►

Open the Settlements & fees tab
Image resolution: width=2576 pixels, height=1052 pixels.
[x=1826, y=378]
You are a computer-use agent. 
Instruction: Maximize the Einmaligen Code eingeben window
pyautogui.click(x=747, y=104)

◄
►

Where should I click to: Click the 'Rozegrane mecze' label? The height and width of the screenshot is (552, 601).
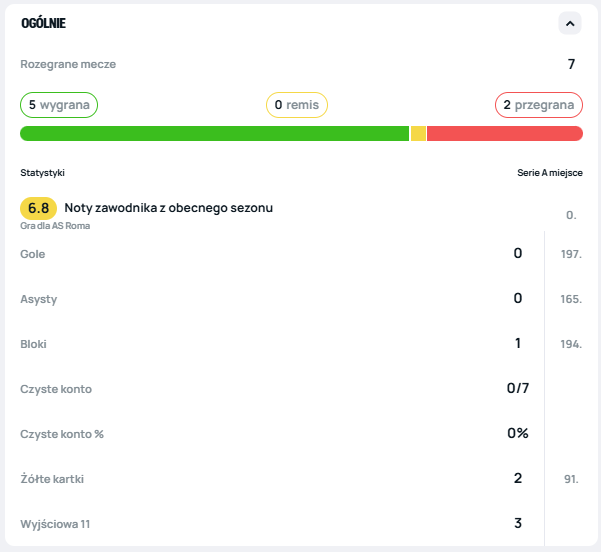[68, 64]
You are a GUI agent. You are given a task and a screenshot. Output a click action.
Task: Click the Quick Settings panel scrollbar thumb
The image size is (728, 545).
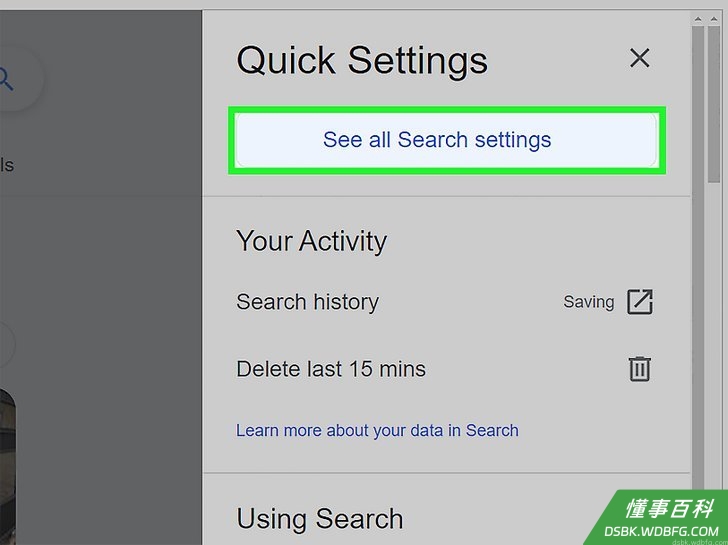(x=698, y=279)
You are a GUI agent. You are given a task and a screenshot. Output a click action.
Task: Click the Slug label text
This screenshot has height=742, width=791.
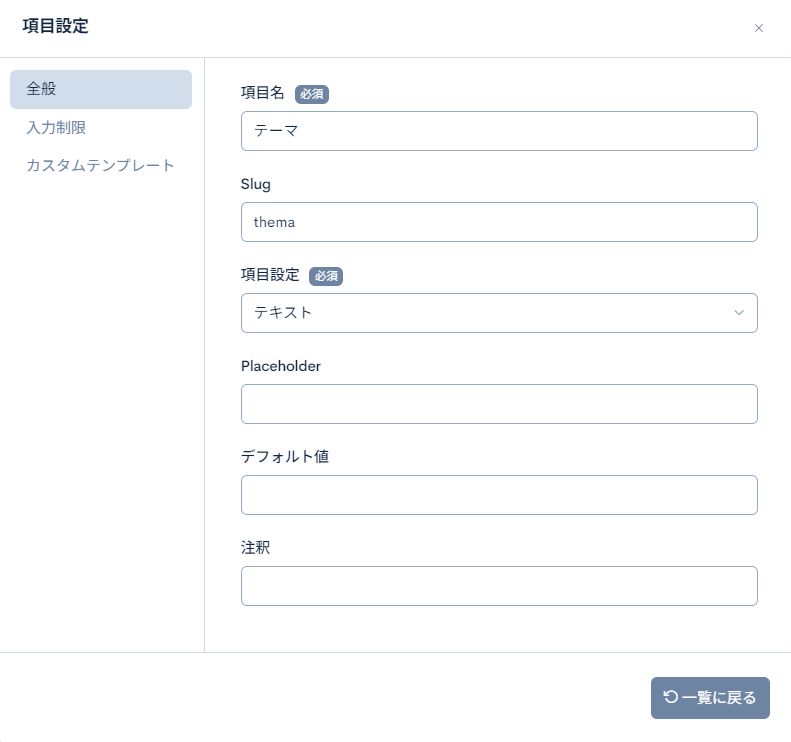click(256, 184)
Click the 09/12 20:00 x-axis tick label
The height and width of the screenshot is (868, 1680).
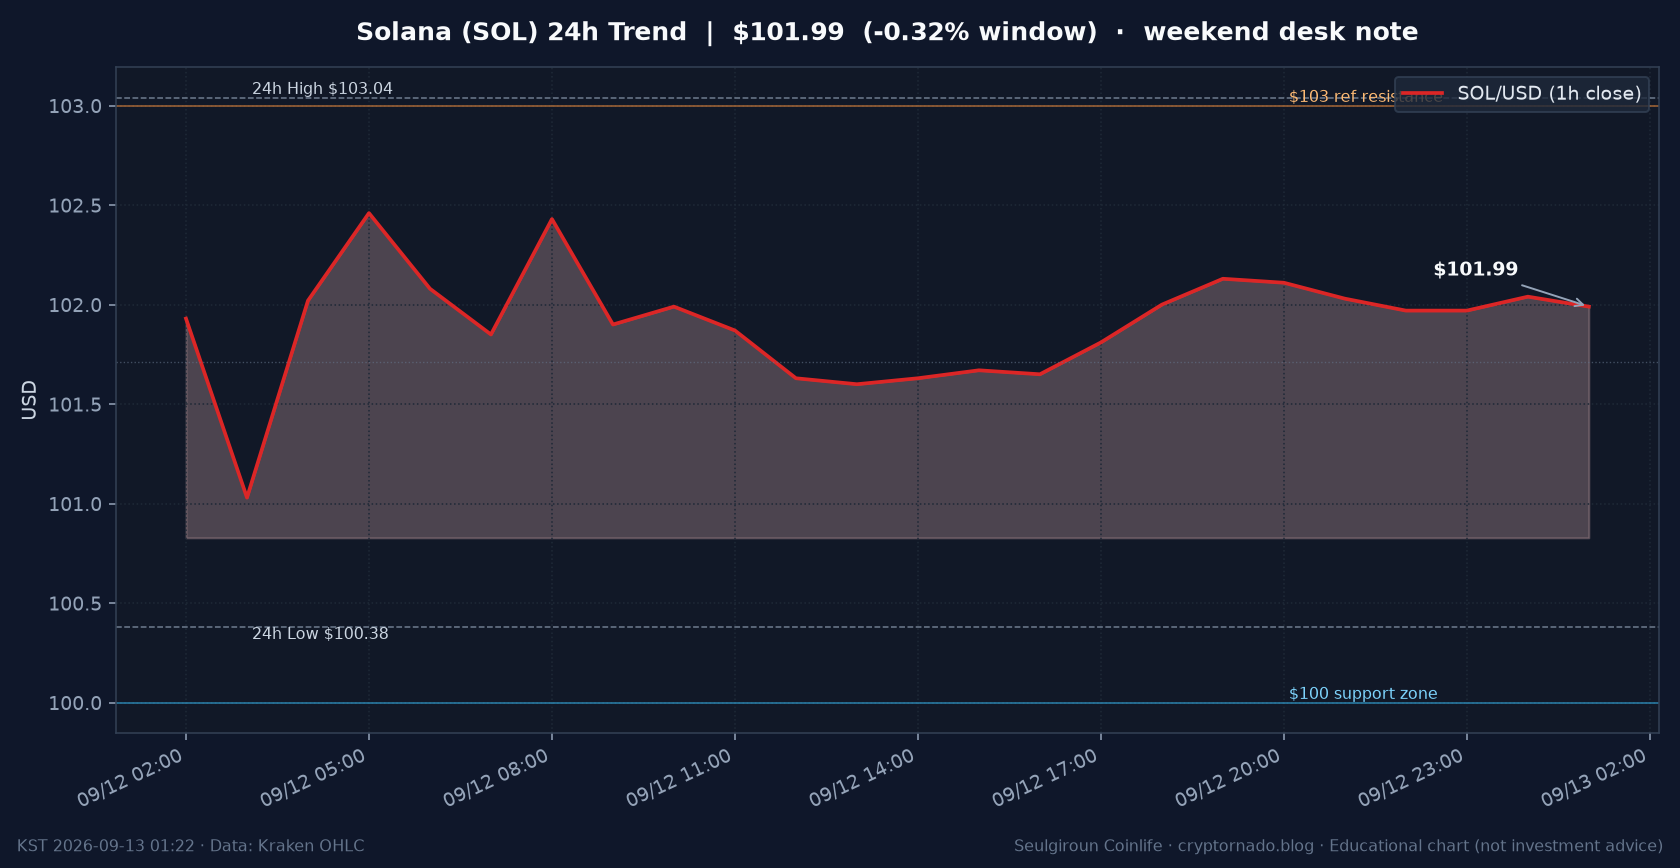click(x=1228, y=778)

◄

[WAT WORDT VERWACHT] Kun je het deel bijwerken dat begint met de regel met "You are a computer-use agent." en eindigt met de regel met "pyautogui.click(x=747, y=104)", door "Maximize" te vervangen door "Minimize" en de rest ongewijzigd te laten? Geef alleen die regels terug.

[JUISTE UITVOER]
You are a computer-use agent. 
Instruction: Minimize the Einmaligen Code eingeben window
pyautogui.click(x=747, y=104)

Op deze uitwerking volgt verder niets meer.